══ INPUT RECORDS

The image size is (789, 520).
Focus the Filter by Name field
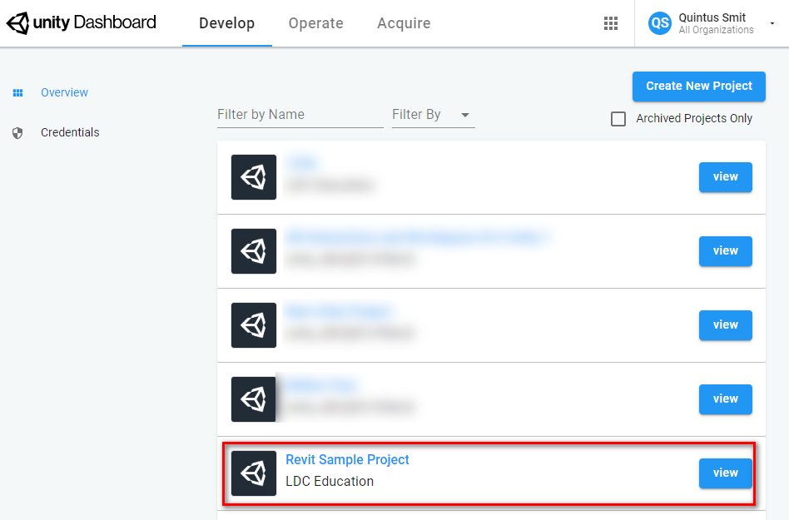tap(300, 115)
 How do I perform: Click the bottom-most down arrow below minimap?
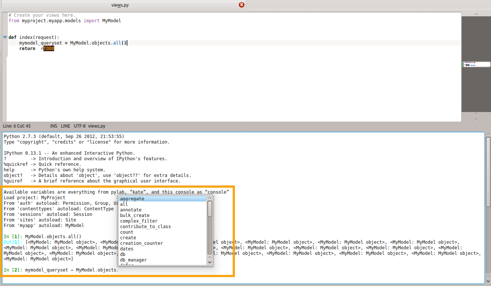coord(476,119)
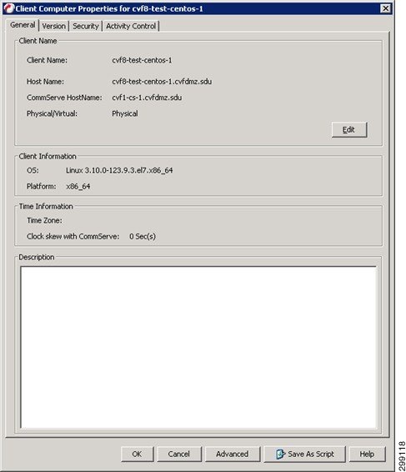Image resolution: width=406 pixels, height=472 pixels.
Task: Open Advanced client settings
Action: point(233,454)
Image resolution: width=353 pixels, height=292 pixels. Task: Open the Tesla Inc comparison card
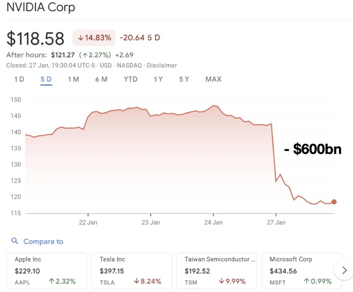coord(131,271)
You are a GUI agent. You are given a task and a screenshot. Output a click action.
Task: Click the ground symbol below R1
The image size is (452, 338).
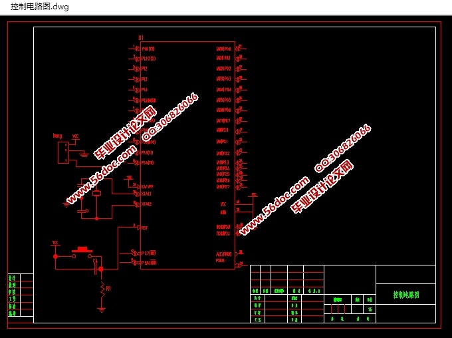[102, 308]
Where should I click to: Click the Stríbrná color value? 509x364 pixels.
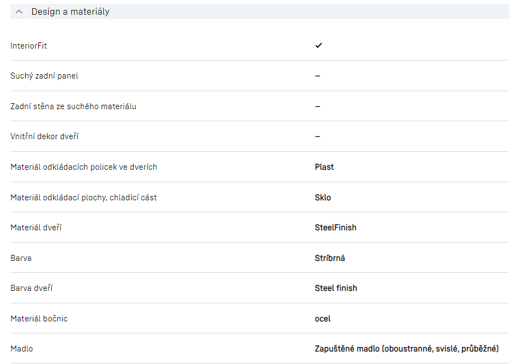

════

Set out, exactly as given, the line that contains "The image size is (452, 338)." along with each line after it through the end of the records above; omit the pictures.

[RESPONSE TO THIS TASK]:
The image size is (452, 338).
[102, 308]
Where should I click to: Click the Stríbrná color value? 509x364 pixels.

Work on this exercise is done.